Coming off a disappointing 2010-11 season with the Wilkes-Barre/Scranton Penguins, the offseason brought some unexpected news to defenseman Jason DeSantis.
His mother, Carol, had been diagnosed with a brain tumor.
The news meant DeSantis had to make a decision – hockey or family?
Before he could decide if he should resume his career, DeSantis had to deal with the shocking news.
"It came out of nowhere and I didn't know what to think at the time," he said. "I know I wasn't thinking about hockey because family always comes first to me."
With the support of his parents, DeSantis, 25, decided to keep playing and signed a contract with the Winnipeg organization.
He was assigned to St. John's and soon found that hockey was a form of therapy.
When he walked into the IceCaps locker room and formed bonds with his new teammates, DeSantis found a temporary respite from worrying about his mother.
"It was a hard decision, but a good one," he said.
It's a decision that proved to be beneficial not only to DeSantis but his parents as well.
Now in his fourth AHL season, DeSantis has already set career highs in goals (10) and points (36). He ranks sixth in the league in points among defenseman and has established himself as a top blueliner with the IceCaps.
And back at their home in Oxford, Mich., his family has watched or listened to every game that DeSantis has played.
"Wherever I'm playing, my family's plan for the night is to sit down and watch me play," DeSantis said. "It means a lot to have parents that care."
It also means a lot for DeSantis to finally have a chance after years of being a healthy scratch or bouncing between the AHL and ECHL.
That was the situation last season when DeSantis appeared in only 19 games with the Penguins and spent much of the year as a healthy scratch or down with Wheeling.

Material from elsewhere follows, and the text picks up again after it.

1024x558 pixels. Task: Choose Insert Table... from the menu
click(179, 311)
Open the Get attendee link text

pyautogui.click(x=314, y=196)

It was a frustrating time.
"It was kind of a wasted season," DeSantis said. "I know I can play the game when I get my chance, but I just didn't get that chance."
One bright spot from last season was an opportunity for DeSantis to reunite with head coach John Hynes, who was his coach for two years in the U.S. National Program.
"I played for coach Hynes as a 17-year-old and it was good to play for him again when I was in Wilkes-Barre," DeSantis said.
Hynes knew DeSantis was capable of playing at the AHL level last season, but the Penguins had few injuries on defense and it was tough to get him a chance.
Seeing DeSantis bounce back to have a career year this season while dealing with his mother's diagnosis isn't a surprise to Hynes.
"It's good to see him work through things with his family and have this success," Hynes said. "He was always a guy who could rise up to challenges and overcome things in his career. The season he's having is well-deserved and it couldn't happen to a better young man."
A main reason why it happened is because of the lessons DeSantis has learned from his mother, who taught him to be confident and positive.
Those lessons also helped DeSantis this season when he began the year with St. John's as a healthy scratch for a handful of games.
"It's not easy to sit out or go to the ECHL, and if I didn't have confidence in myself I probably wouldn't be playing right now," he said.
"My mom and I are really similar in that regard. She's a very caring, confident person who has such a good attitude. That's important for what she's going through and it's been important for me to overcome adversity throughout my career."
DeSantis keeps in touch with his family daily and said his mother's condition is improving as she prepares to go through another round of chemotherapy.
"That's a tough thing to go through and it really gets her tired," DeSantis said.
"Seeing what she has been able to go through really has changed my outlook on the ice and in life. It's important to make every minute count, whether it's with hockey or with my family."
On Monday night before St. John's took on Wilkes-Barre/Scranton, Jason DeSantis and Penguins defenseman Alex Grant met for dinner to recollect about the similar struggles they have each endured during their hockey careers.
Like DeSantis, Grant has also felt the disappointment of being a healthy scratch or going down to Wheeling.
He also knows what it's like to make the most of an opportunity. Last season Grant appeared in just four games for the Penguins. This year he is the team's highest-scoring defenseman (29 points).
"Last year, we both knew that we just needed a chance and we always believed in ourselves," Grant said. "We had to make the most of it."
DeSantis spoke to Grant often during the summer and asked him about living in Newfoundland if he signed with St. John's.
"I know a lot about the area and told him he would enjoy it there," Grant said. "Living there would get his mind off things a little bit."
One thing Grant isn't familiar with is how DeSantis balances the concern for his mother with the demands of pro hockey. He supported DeSantis in his decision to play this season and is glad to see his friend have the best year of his career.
"I'm sure there's a little piece of him doing this for his mother, and that makes it even more special," Grant said. "I can't even imagine how much this weighs on his mind. This is a profession that we love, but at the end of the day the most important thing is at home. Your family comes first."